* _What you will do_
Repeat the lines from the line with "Select lower endpoint of left red trendline" to the line with "Click the save" in the listing below, keeping both end lines and adding nothing.

### Provided data ###

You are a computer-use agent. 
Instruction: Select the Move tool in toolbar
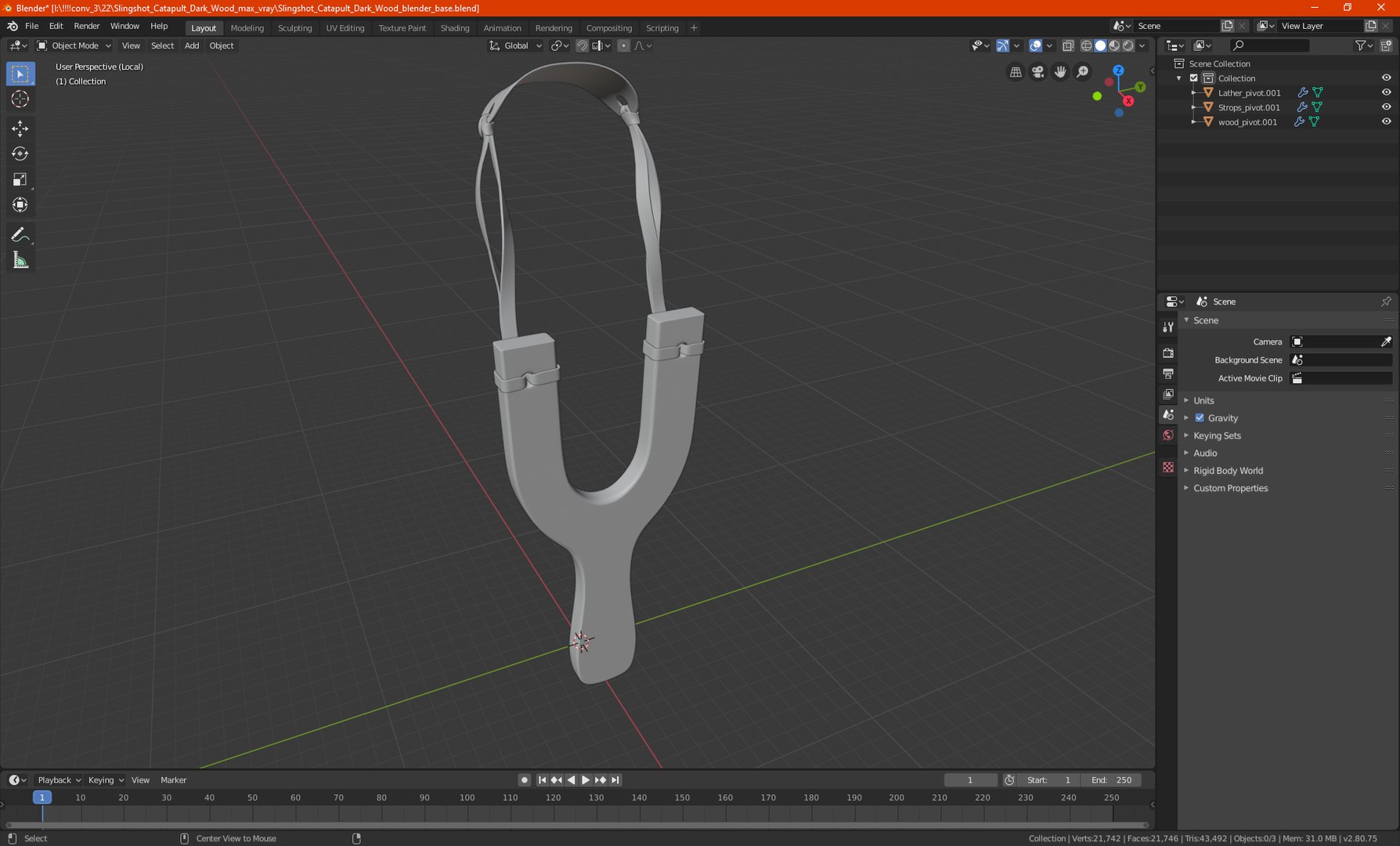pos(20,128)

###
### Provided data ###

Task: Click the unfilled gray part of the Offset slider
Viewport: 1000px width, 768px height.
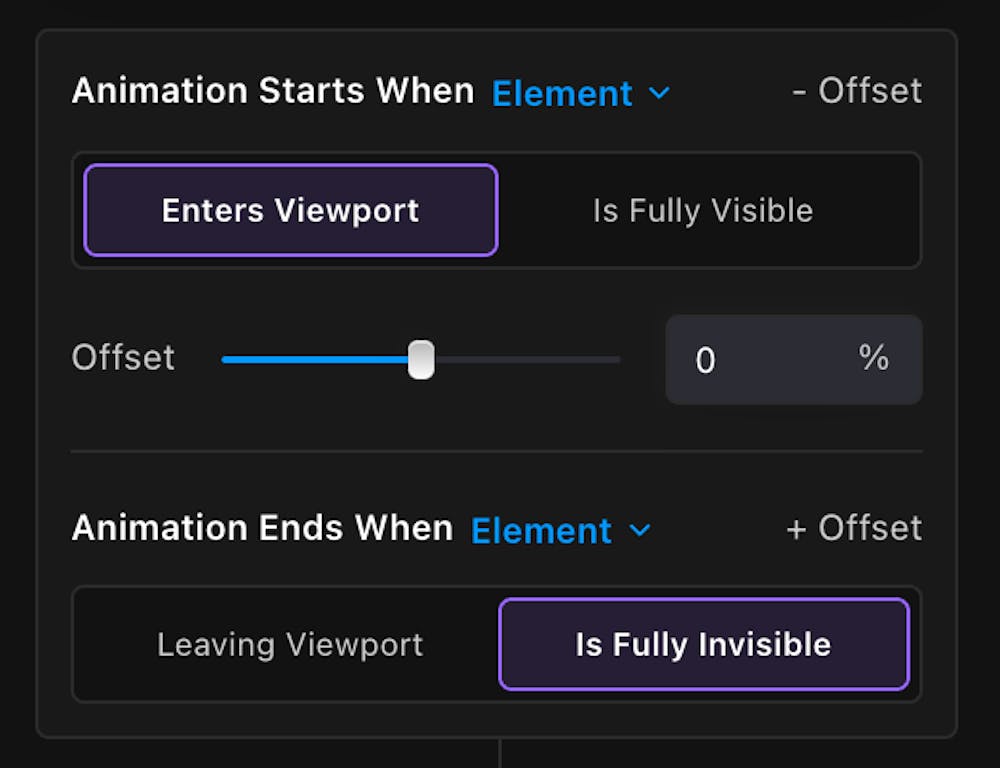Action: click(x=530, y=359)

###
### Provided data ###

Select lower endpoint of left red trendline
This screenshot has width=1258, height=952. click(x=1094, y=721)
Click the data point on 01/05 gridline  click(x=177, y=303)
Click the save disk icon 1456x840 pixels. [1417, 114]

###

* _Final answer_
Select lower endpoint of left red trendline
This screenshot has width=1258, height=952. click(x=1094, y=721)
Click the data point on 01/05 gridline  click(x=177, y=303)
Click the save disk icon 1456x840 pixels. [1417, 114]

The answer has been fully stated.